39Le renoncement sceptique de Nono ne peut toutefois pas être assimilé à de la résignation. Son scepticisme est un scepticisme actif. L’autonomie de la conscience de soi du compositeur conserve aussi dans le détachement de la sprezzatura – concept qui remonte dans la tradition italienne jusqu’à Castiglione et qui, ayant fortement changé de sens depuis, désigne désormais la distance créatrice par l’indépendance spirituelle – la contrainte intérieure de se montrer au monde et de lui faire face. Malgré la place absolue accordée à l’incertitude, il en résulte – pour réutiliser l’expression de Hegel – « la certitude immuable et authentique de soi-même ». Au contentement de soi et au cynisme de Penderecki s’oppose « l’absolue inquiétude dialectique ». C’est pourquoi la nécessité de la sprezzatura ne renvoie tout de même pas à une conscience élitiste hermétique ; l’inquiétude mentionnée implique au contraire une recherche constante d’« éléments d’ouverture ». Prometeo est comme un être vivant dont les antennes sont sans cesse en éveil – pour nous souvent imperceptiblement – afin de capter de nouvelles impulsions de vie : contre la vie de confort, contre les schématismes de la pensée et du sentir, contre la « sclérose par l’habitude ».
40La citation : « Hölderlin dans sa tour. Gramsci dans sa cellule » où Nono fait mention de deux sources importantes de sa pensée, illustre de façon métaphorique la situation de l’intellectuel moderne à la recherche de nouvelles formes d’expérience. Par ailleurs, le déchirement douloureux de la conscience malheureuse naît aussi du fait que les hommes sont inaccessibles les uns pour les autres, que les mondes nouveaux péniblement conquis sont – dans le meilleur des cas – enfermés dans la conscience et ne parviennent pas à une véritable objectivation. Chez Hegel, ce déchirement apparaît de façon très claire : « Mais la conscience malheureuse ne se trouve elle-même que comme désirant et travaillant. » Elle ne saurait se retrouver que dans des formes d’action qui signifient tout pour elle – opposées à celles existant actuellement –, pouvant ainsi atteindre également la certitude pour elle-même de sa conscience de soi : « Puisque pour soi-même elle n’a pas cette certitude, son intérieur reste encore plutôt la certitude brisée qu’elle a de soi-même. »
41C’est précisément par ce déchirement que s’explique le caractère spécifique des produits de conscience qui acquièrent chez Nono une qualité objective : caractère qui s’exprime dans les œuvres par une inquiétude chargée de tension, souvent même pas perceptible à la première écoute et perçue par l’ouïe conventionnelle comme quelque chose de lisse. Même si la « clarté respirante » de la musique de Nono peut paraître détachée de la société, c’est précisément son ambivalence (entre le repli sur soi créateur et salvateur de valeurs, d’une part, et l’abandon par contrainte intérieure, d’autre part) qui permet d’éviter les pièges. Que ce soient ceux dressés par le monde établi ou ceux que Hegel a identifiés comme étant une loi intérieure de la conscience malheureuse : « Cette conscience est donc ce radotage inconscient oscillant perpétuellement d’un extrême, la conscience de soi égale à soi-même, à un autre extrême, la conscience contingente, confuse et engendrant la confusion. »

### EXTRAIT DE DONNÉES

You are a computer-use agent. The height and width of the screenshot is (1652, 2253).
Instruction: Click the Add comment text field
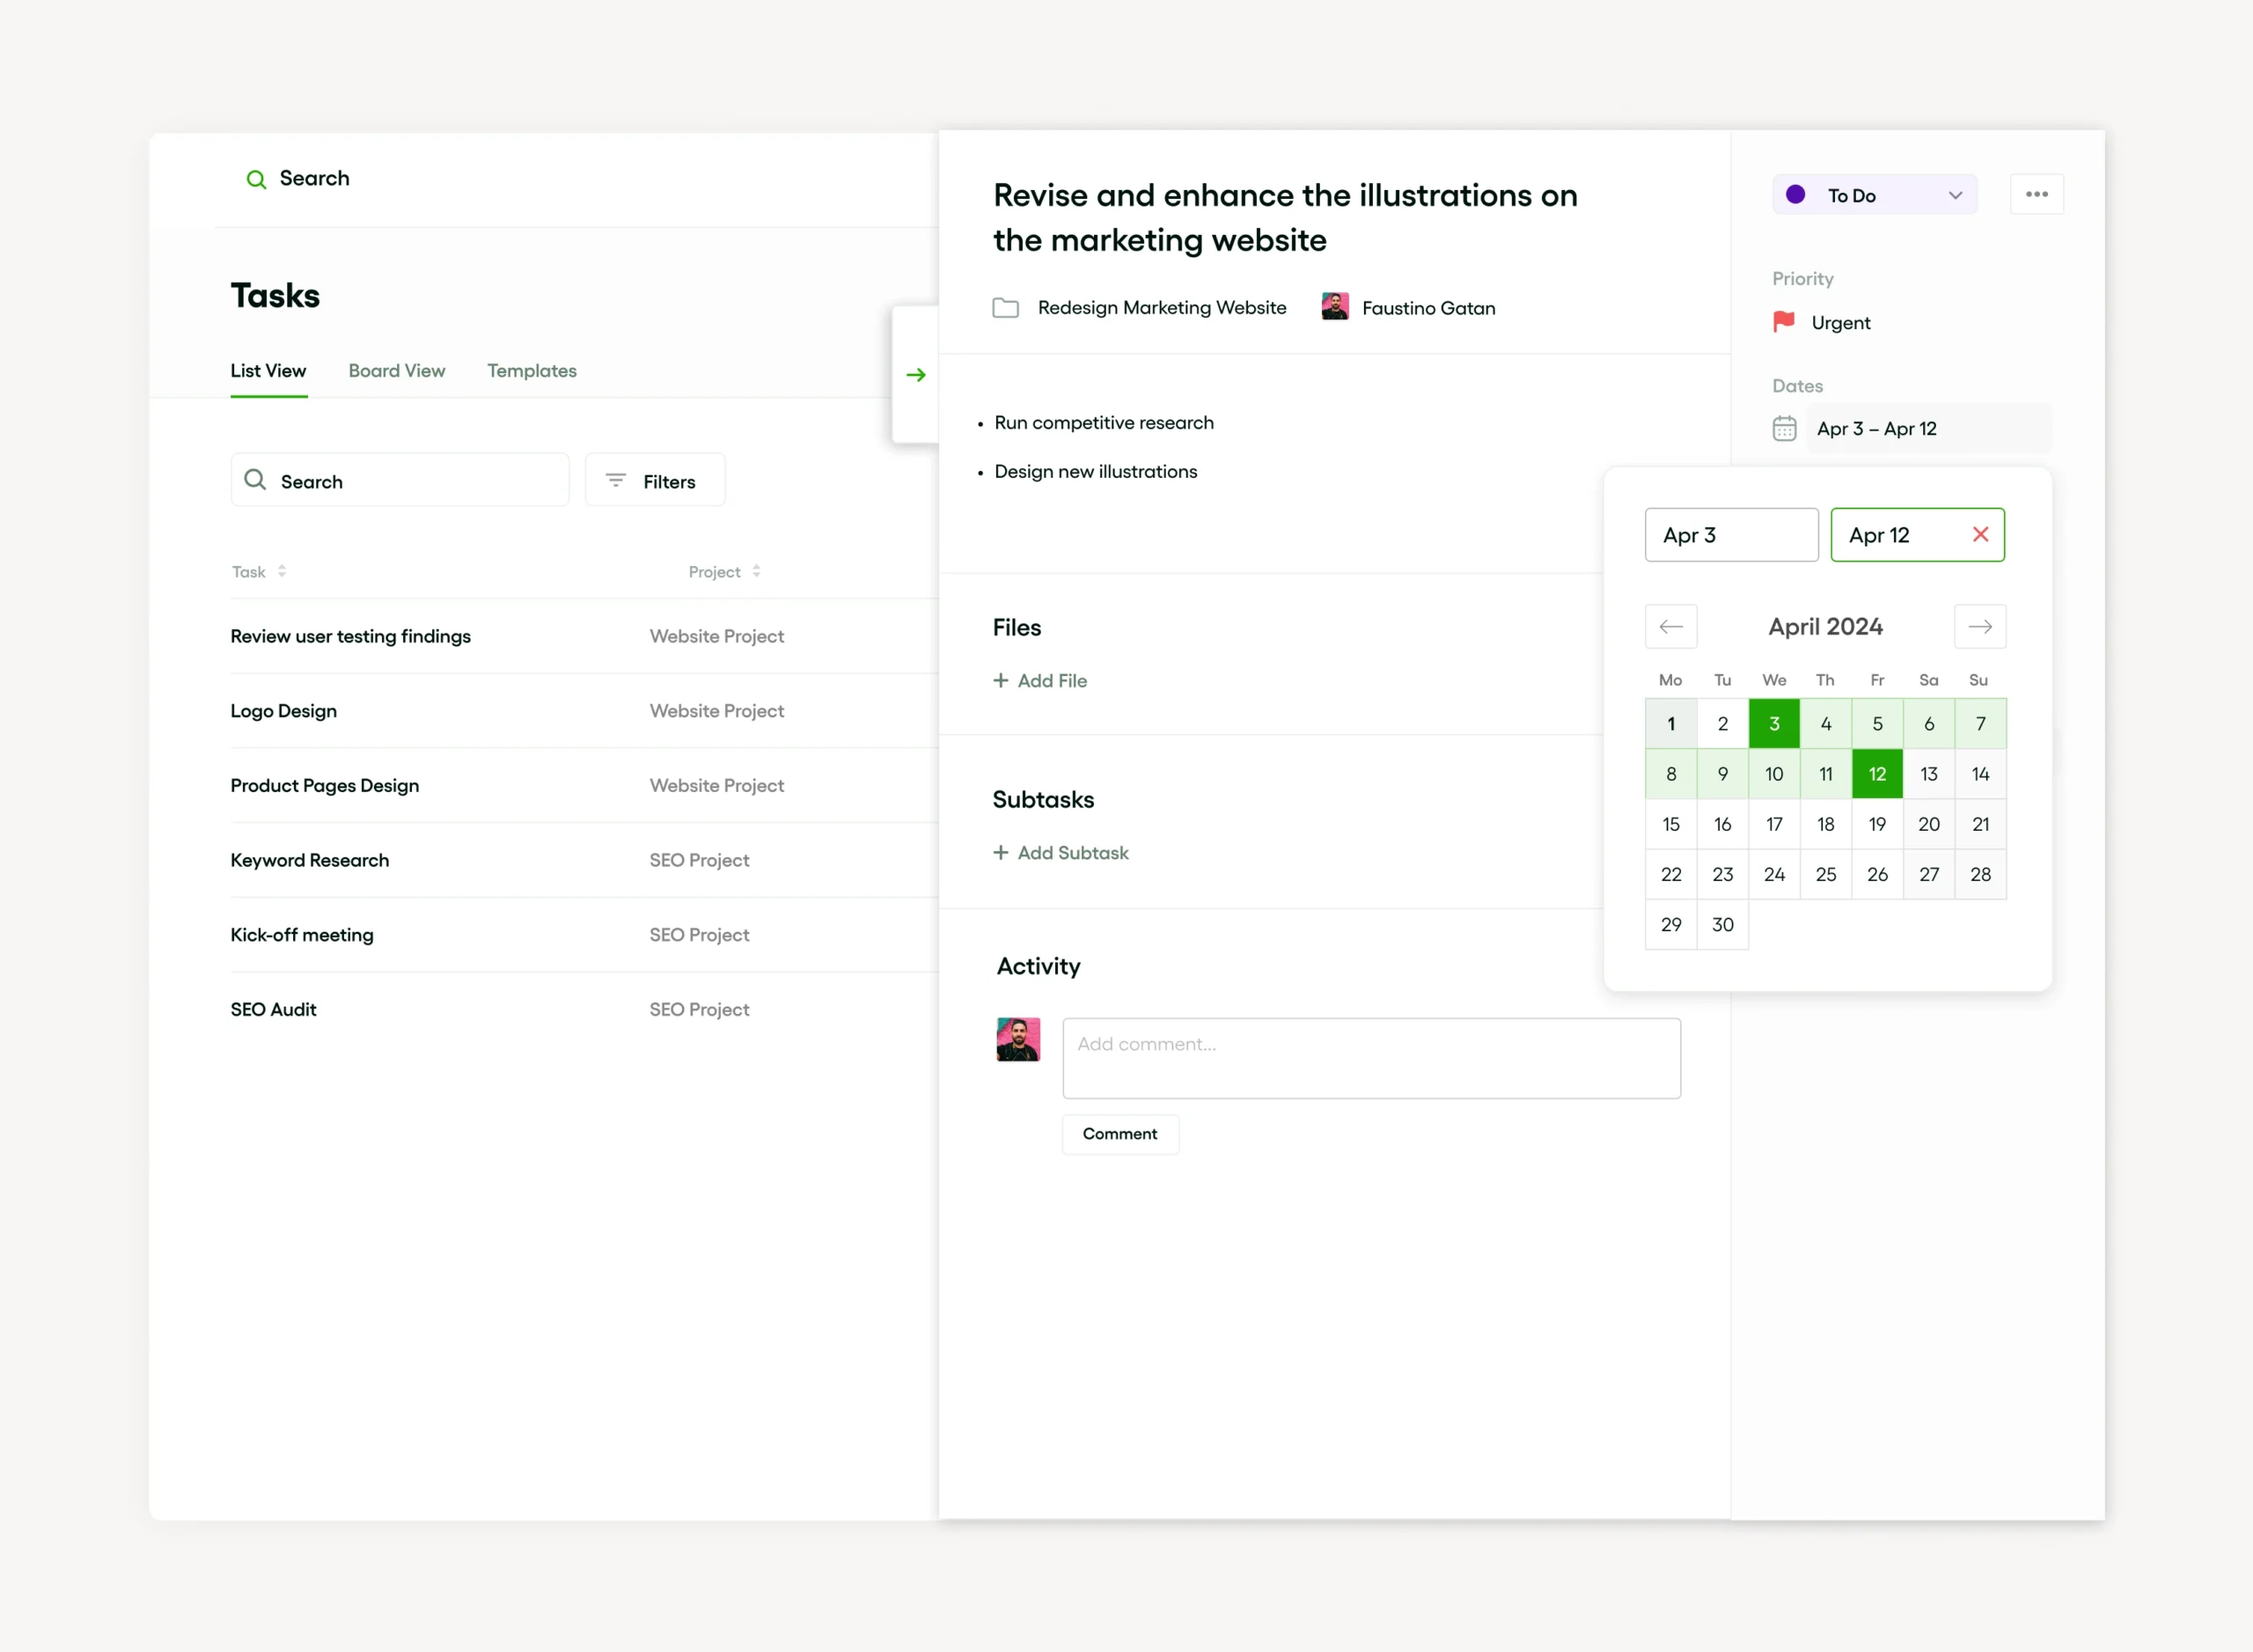tap(1370, 1057)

### CONSIGNE 1
Répondez à ces questions sur l'extrait consacré à Nono :
(a) Au contentement de soi et au cynisme de quel compositeur s'oppose « l'absolue inquiétude dialectique » ?
(b) D'après la citation de Hegel, comment la conscience malheureuse se trouve-t-elle elle-même ?
(c) Comment l'ouïe conventionnelle perçoit-elle l'inquiétude chargée de tension des œuvres de Nono ?
### CONSIGNE 2
Poursuivez l'extrait sur Nono et Hegel à la suite de sa dernière phrase.
Ces données n'ont aucun rapport avec l'extrait.

### RÉPONSE RÉDIGÉE 1
(a) Penderecki.
(b) Comme désirant et travaillant.
(c) Comme quelque chose de lisse.

### RÉPONSE RÉDIGÉE 2
42C’est pourquoi le cours du monde défavorable constitue un obstacle à l’objectivation réelle de la « clarté respirante » et de l’agitation intérieure inhérentes à la masse sonore intelligible de Prometeo. Le repli sur soi ne reste pas pour autant le déchirement privé d’un centre mais conduit à un dernier effort de volonté. C’est la raison pour laquelle le matériau acoustique intelligible de Nono ne devient pas une « malheureuse belle âme » dont la « lumière s’éteint peu à peu en elle-même, et [qui] s’évanouit comme une vapeur sans forme qui se dissout dans l’air ». Nono ne vit pas, comme beaucoup de beaux esprits de la culture musicale contemporaine, dans l’angoisse « de souiller la splendeur de son intériorité par l’action et l’être-là », ne fuit pas « le contact de l’effectivité ». L’orientation latente de Prometeo vers une pratique humaine s’exprime à travers la tentative de « transformer sa pensée en être » – aussi peu possible que paraisse une telle transformation.
43Ce n’est pas par hasard que nous avons pris appui sur de longs passages de Hegel pour décrire le mode d’existence du matériau acoustique intelligible chez Nono. Hegel reconnut en l’époque bourgeoise de l’histoire de l’humanité un déchirement déterminant auquel il conféra – plus clairement dans l’œuvre du début que dans l’œuvre tardive des systèmes totalisants – une expression limpide, à un niveau élevé d’abstraction philosophique, avec la théorie de la conscience malheureuse comme étape dans l’évolution de l’esprit. Ce déchirement résidait dans le fait que, d’une part, l’épanouissement de l’être humain universel – également le présupposé de l’image de l’homme chez Nono – n’était devenu possible, sur le plan de l’histoire mondiale, qu’à l’époque hegélienne, et que, d’autre part, ce fut précisément cette même époque qui mit des obstacles infranchissables à cet épanouissement. En attendant, la moitié du monde dite communiste ne fut pas en mesure d’offrir une vraie alternative à l’époque bourgeoise. Un fait qui ne peut pas être sans importance pour Nono. En même temps toutefois, la forme de nouvelle sensibilité pratiquée par Nono est aussi une mise en question conséquente de l’idéologie apparemment non idéologique du désespoir radical propre au sentiment de vie postmoderne.
44Mais comment trouver un chemin nouveau ?
45« Caminantes. No hay caminos, hay que caminar »‡ dit Nono en faisant sienne l’inscription murale de Toledo des années 1300. Mais que pouvons-nous faire avec notre personnalité en pleine maturité et devenue autonome dans un monde plein de catastrophes dont l’homme est lui-même l’auteur, dans un monde menacé par le chantage nucléaire, où la crise écologique devient de plus en plus inquiétante et où les rapports humains sont détériorés – un monde où tout contribue à maintenir l’establishment, tantôt par des moyens agréables, tantôt par la violence ? Un monde où tout est désiré, sauf l’autonomie de l’homme ?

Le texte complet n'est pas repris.